Submitted to: Industrial Crops and Products
Publication Type: Peer Reviewed Journal
Publication Acceptance Date: 5/12/2003
Publication Date: 8/10/2003
Citation: CERMAK, S.C., ISBELL, T. SYNTHESIS AND PHYSICAL PROPERTIES OF COST EFFECTIVE FUNCTIONAL FLUIDS. INDUSTRIAL CROPS AND PRODUCTS. 2003. V. 18. P. 183-196.

Interpretive Summary: During the winter months in the Northern United States the temperatures can reach well below the freezing point. What sort of products does your vehicle use to keep the engine and components running smoothly? Right now they're probably petroleum-based lubricants and fluids, i.e. oil and power steering fluid, along with additive packages which help make the petroleum-based products work better. The current petroleum products on the market often fail to perform in cold weather which causes unnecessary wear on your automobile. Thus there is a serious need for cost-effective, vegetable-based lubricants and fluids that have excellent low temperature properties without the addition of toxic additive packages. Our lab is working to create these new cost-effective vegetable-based lubricants and fluids from estolides which are easier on plants and animals than petroleum products. We mainly use oleic acid, an oil like cooking oil from sunflower seeds, and coconut acids, which is found in tanning oils, to make estolides. Estolides are therefore a renewable U.S.-based crop oil that will help ease the dependence on foreign, petroleum-based oils.

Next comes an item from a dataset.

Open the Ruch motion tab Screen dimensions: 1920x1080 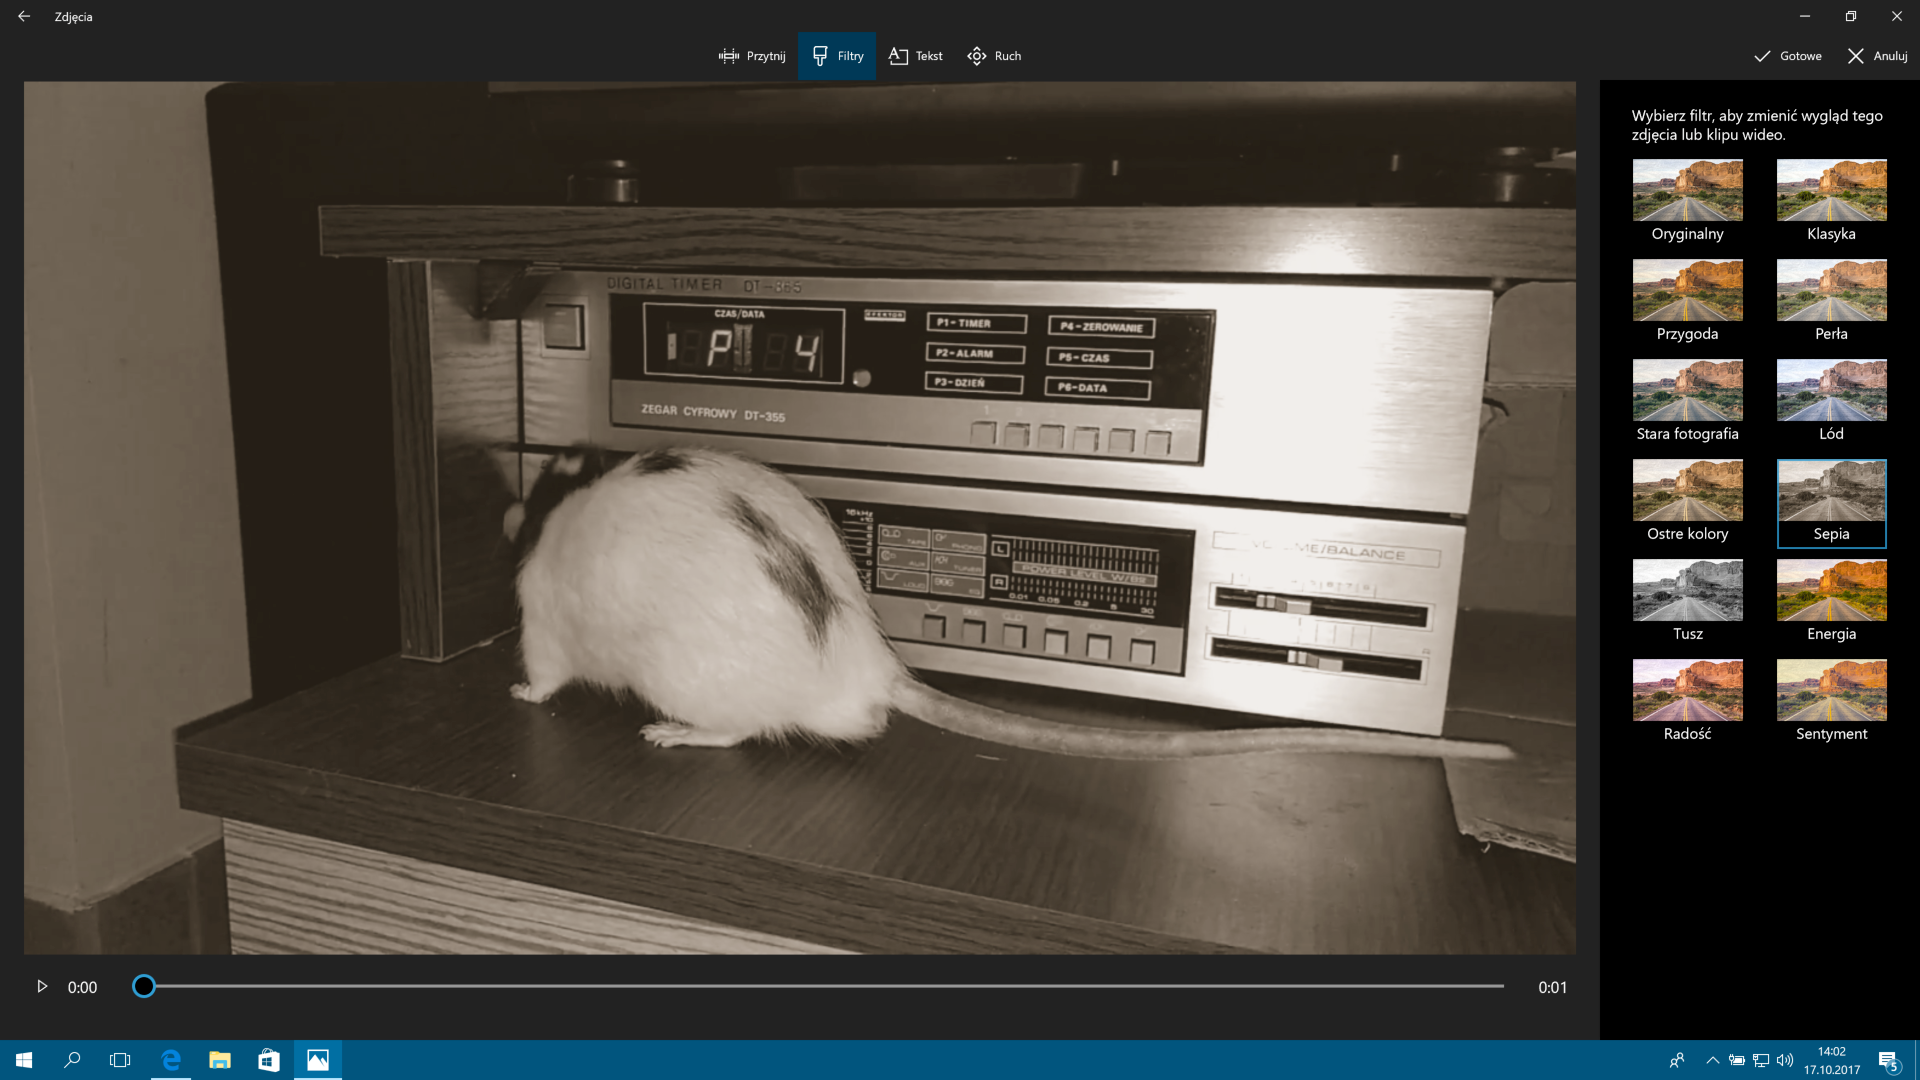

Technical Abstract: Biodegradable, vegetable oil-based lubricants must have better low temperature properties as well as comparable cost to petroleum oil before they can become widely acceptable in the marketplace. The low temperature property usually measured is the material's pour point, the minimum temperature at which the material will still pour. Viscosity and viscosity index also provide information about a fluid's properties where a high viscosity index denotes that a fluid has little viscosity change over a wide temperature range. Oleic acid and lauric acid were treated with varying equivalents of perchloric acid at 60oC to produce complex estolides. Yields ranged between 45-75% after purification by Kugelrohr distillation. The estolide number (EN), the average number of fatty acid units added to a base fatty acid, varied with reaction conditions. The saturate-capped, oleic estolides were esterified with 2-ethylhexanol to obtain high yields of the corresponding ester. Coconut-oleic 2-ethylhexyl estolide esters were produced by varying the ratio of oleic and coconut fatty acids with 0.05 equivalents of HClO4 to resulting in estolides with excellent cold temperature properties. The amount of oligomerization (EN) played an important role on viscosity; viscosity increased with higher oligomerization. The free acid estolides were generally several hundred centistokes (cSt) more viscous than their corresponding esters. The viscosity index ranged from 141 to 170 for the free acid estolides while the complex estolide 2-ethylhexyl esters had slightly higher viscosity indices which ranged from 159-232. These new coco-oleic estolide esters have displayed far superior low temperature properties (-36oC), were of reasonable cost, and were more suitable as a base stock for biodegradable lubricants and functional fluids than current commercial materials.